**PROBLEM**
Copy out every one of the following entries word for word, leaving out the pictures.

─── DATA ENTRIES ───

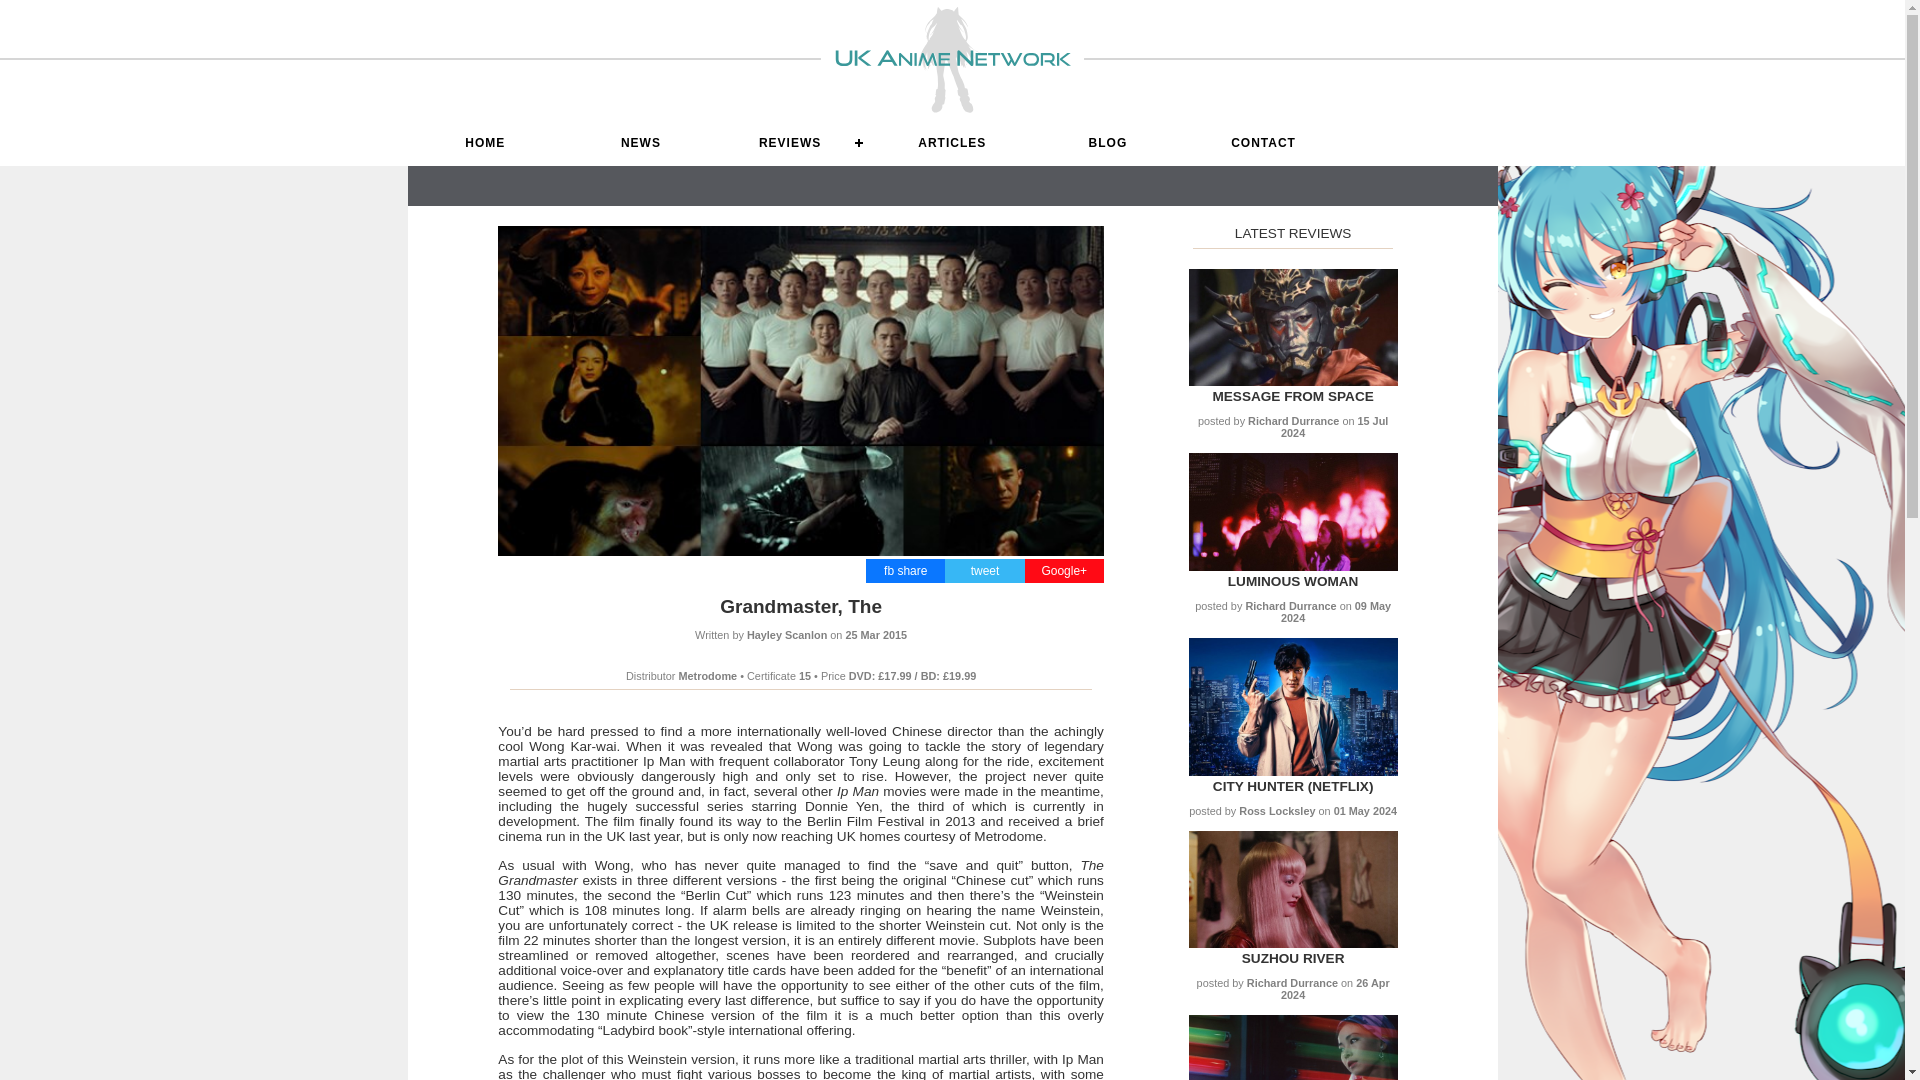 This screenshot has height=1080, width=1920. What do you see at coordinates (640, 142) in the screenshot?
I see `NEWS` at bounding box center [640, 142].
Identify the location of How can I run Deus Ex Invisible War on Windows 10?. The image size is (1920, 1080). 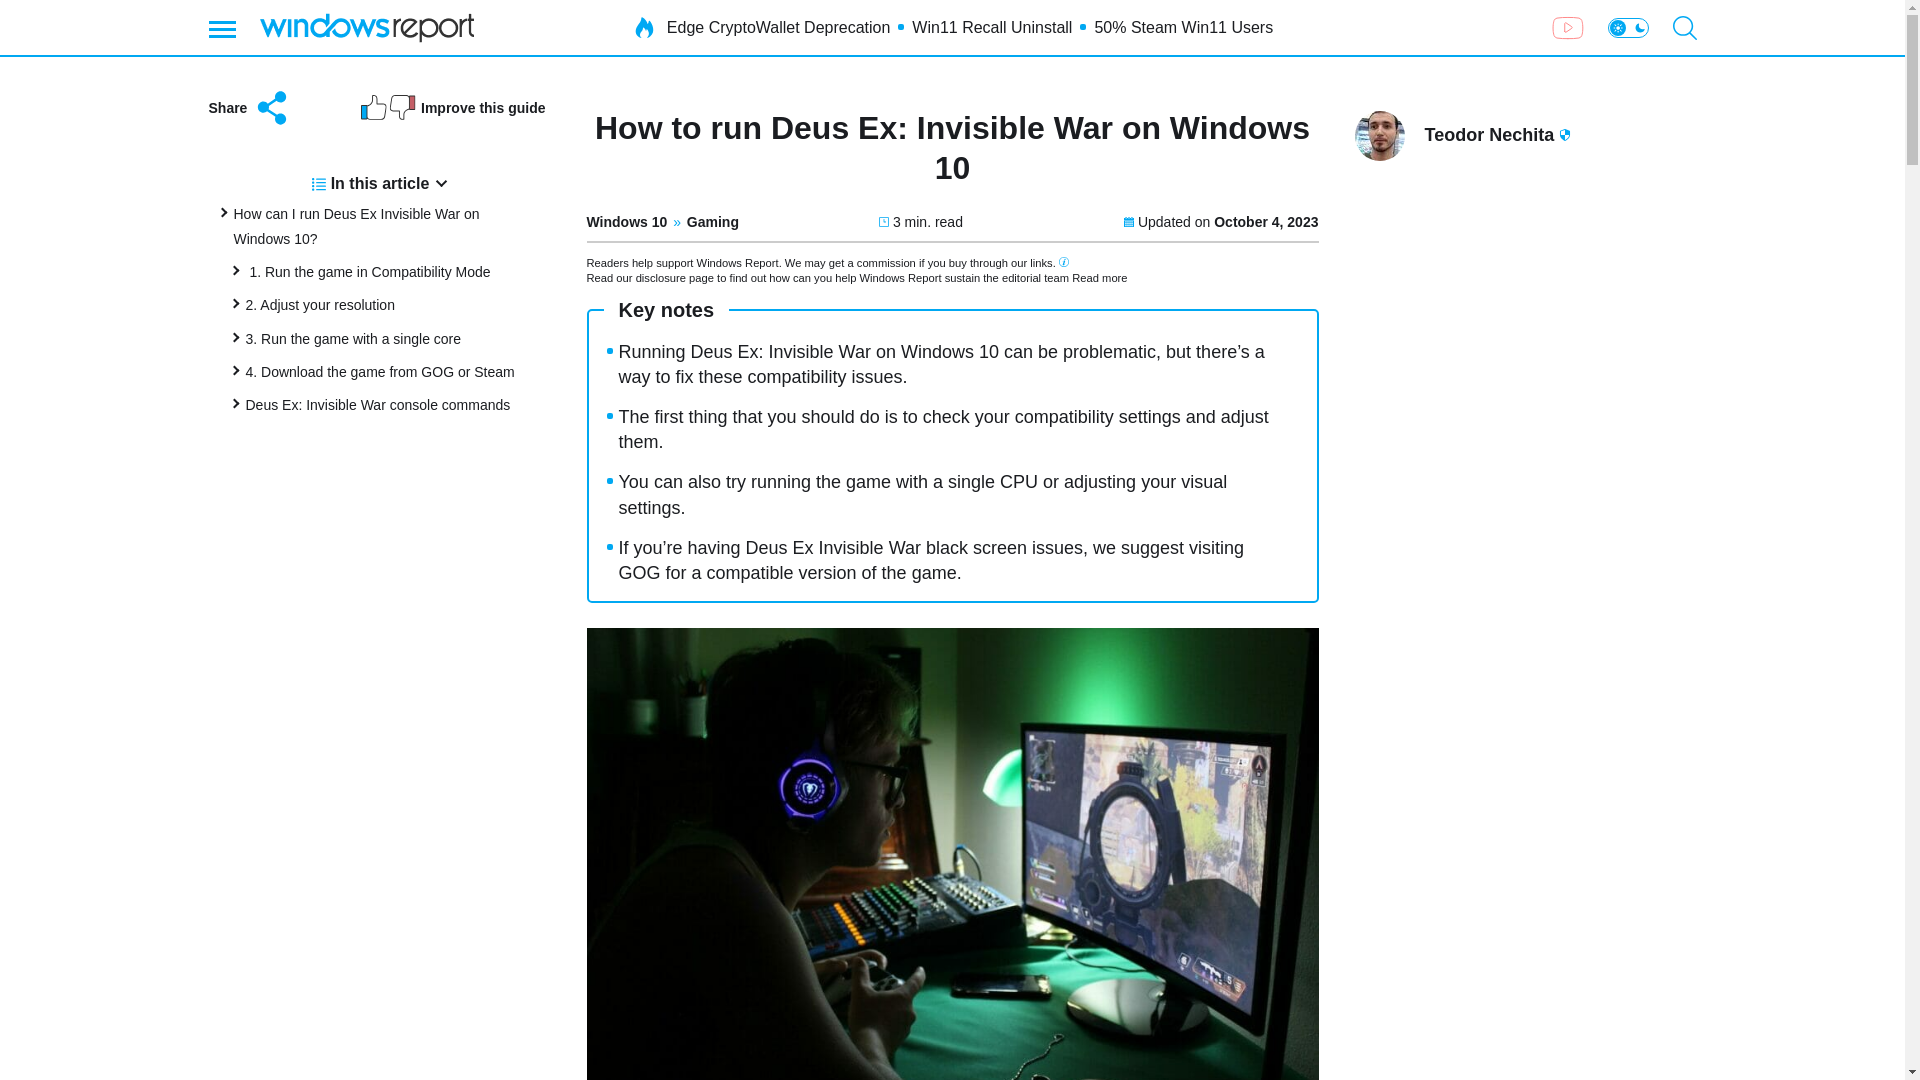
(357, 226).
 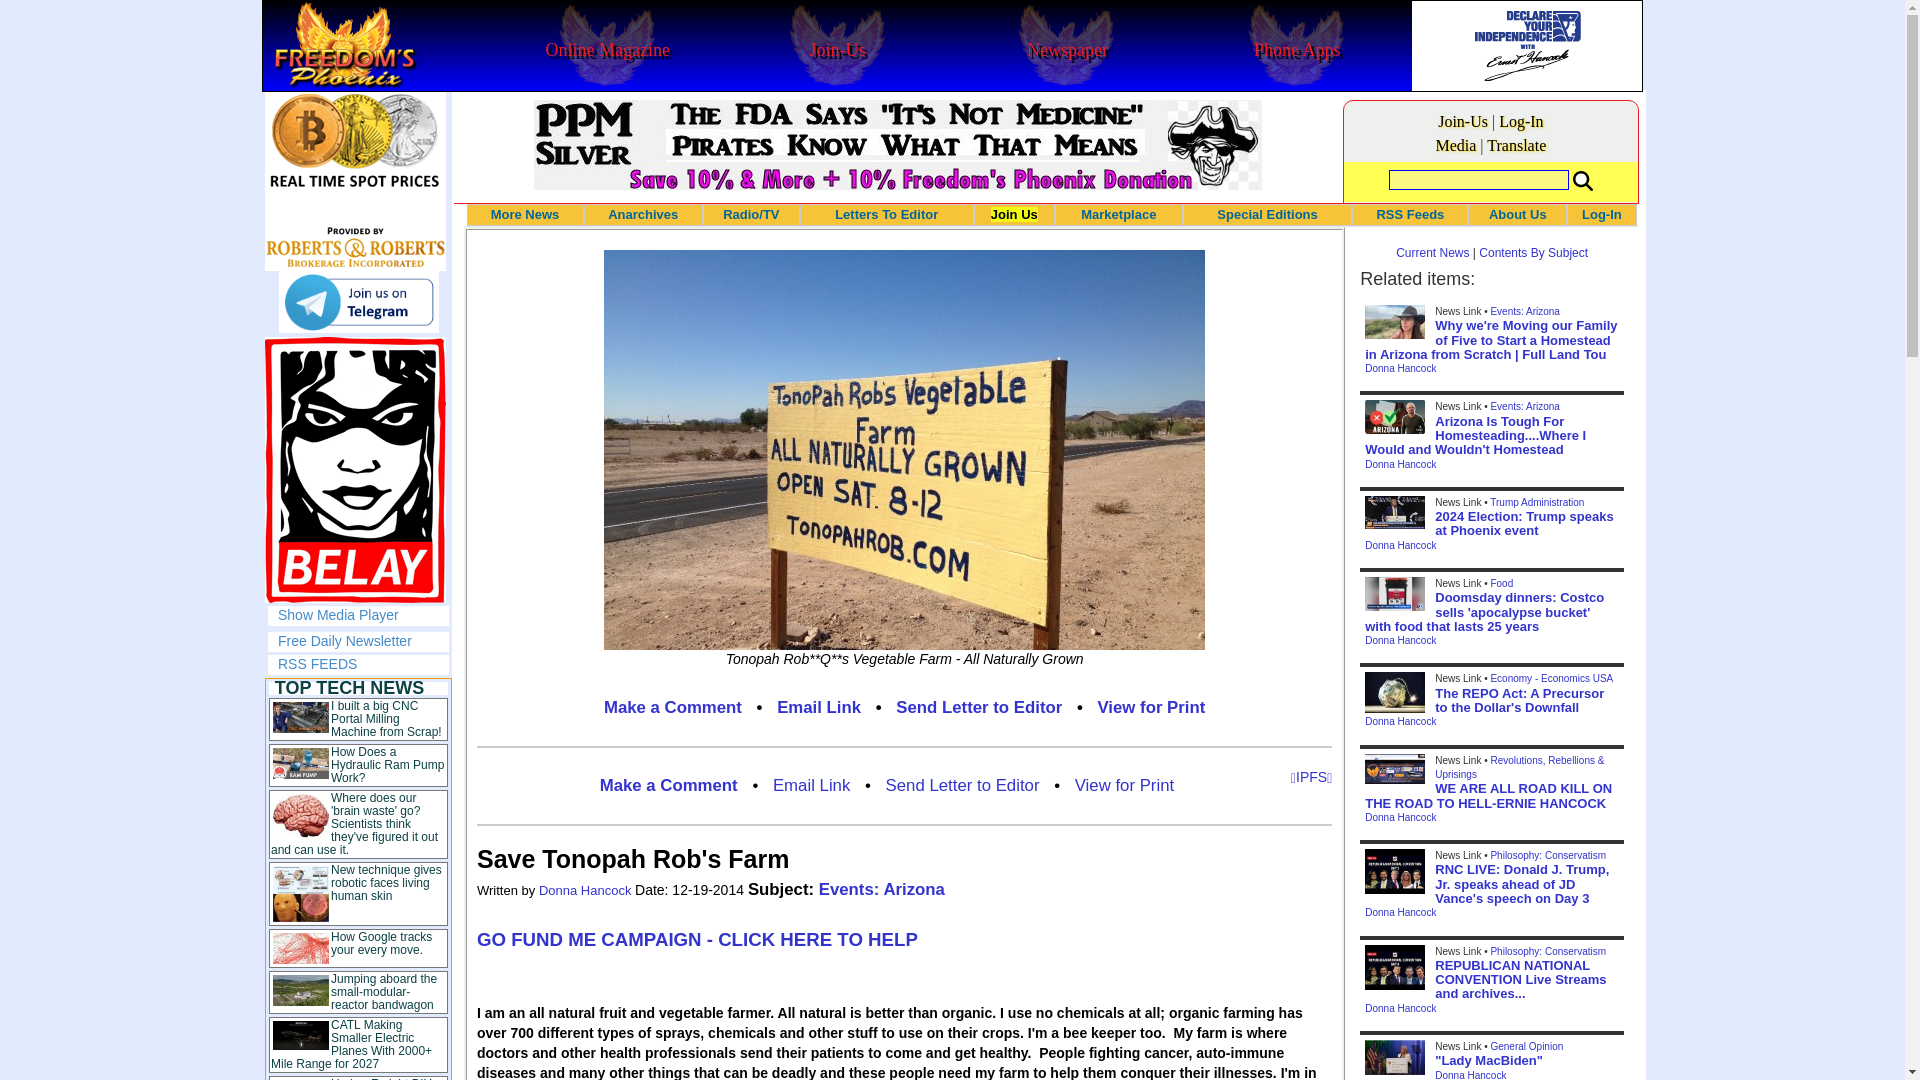 I want to click on How Google tracks your every move., so click(x=381, y=942).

───

**TASK RESULT**
 This screenshot has height=1080, width=1920. What do you see at coordinates (640, 142) in the screenshot?
I see `NEWS` at bounding box center [640, 142].
Identify the location of How can I run Deus Ex Invisible War on Windows 10?. The image size is (1920, 1080). 
(357, 226).
  I want to click on How Google tracks your every move., so click(x=381, y=942).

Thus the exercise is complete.